It was the summer of 2005. I was driving our bright orange and green Junk Truck down the road and at the same time checking in a three-ring binder on the passenger seat for the address of my next appointment when the cell phone in my lap began to ring. The voice on the other end did not sound happy.
"I'm behind one of your trucks, and the driver is not staying in his lane!" he complained. I apologized and promised that the employee would be disciplined. What the caller did not know, of course, was that he was talking to the careless driver himself: the 800 number on the side of the truck had been routed to my cell phone.
It was probably the third time I'd fired myself that week, so the episode led to a realization: if my partner, Nick Friedman, and I were going to achieve our goal of expanding this one-truck operation into a national brand, something had to change. In short, we needed to begin making the shift toward working on the business instead of in it. Driving the trucks, answering the phones and hauling the junk ourselves was preventing us from growing our company. But the idea of turning over the keys to our truck to an employee gave us nightmares. How could we be certain an employee would treat the business with the same seriousness and dedication that we did (poor driving notwithstanding)?
That's when another lightbulb went on. I thought back to how much I had hated every job I had ever had, and then Nick and I set out to create a place that was the opposite of those jobs. We asked ourselves, How could we make our company fun and different so we could attract the best and the brightest to come work for us? The answer, we decided: We need to treat them like business owners, not like employees.
In our minds, that meant giving them the freedom and authority to operate their piece of our business as they saw fit within limits, of course. And so we did. As we started hiring people, we made clear that each of our drivers was expected to run his truck as if it were his own small business, with control of the marketing, sales and even profits. There would be no boss breathing down his neck and no top-down office hierarchy. Instead, each employee was given a business card with his name on it and whatever title he wanted. My favorite so far is "director of smiles."

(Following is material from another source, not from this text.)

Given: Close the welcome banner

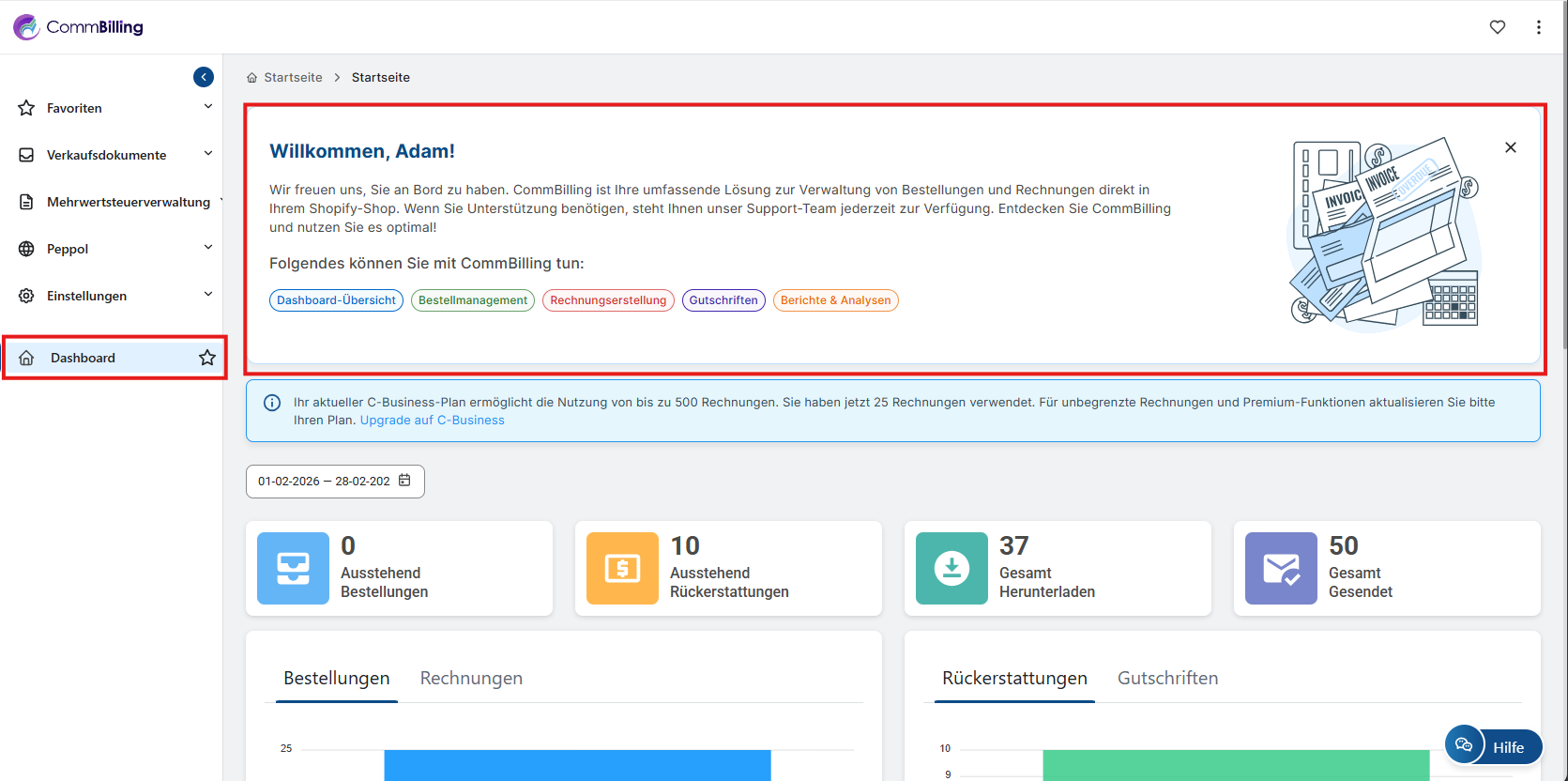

Imagine the difference in attitude between our employees and the competition's. The competition's employees aren't handing out business cards while doing a job. They aren't looking for efficiencies or ways to cut costs. And during their time off, they don't work on marketing projects or write blogs about their exciting day hauling junk. (Yes, believe it or not, ours do.)
Six years have gone by since that early realization. College Hunks Hauling Junk has grown to include 37 franchises across the country, with a national call center fielding every call and dispatching appointments and more than 500 employees systemwide (or HUNKS, as we call them: honest, uniformed, nice, knowledgeable students). We receive dozens of franchise leads every day from people who want to open a business based on our concept in their city or town.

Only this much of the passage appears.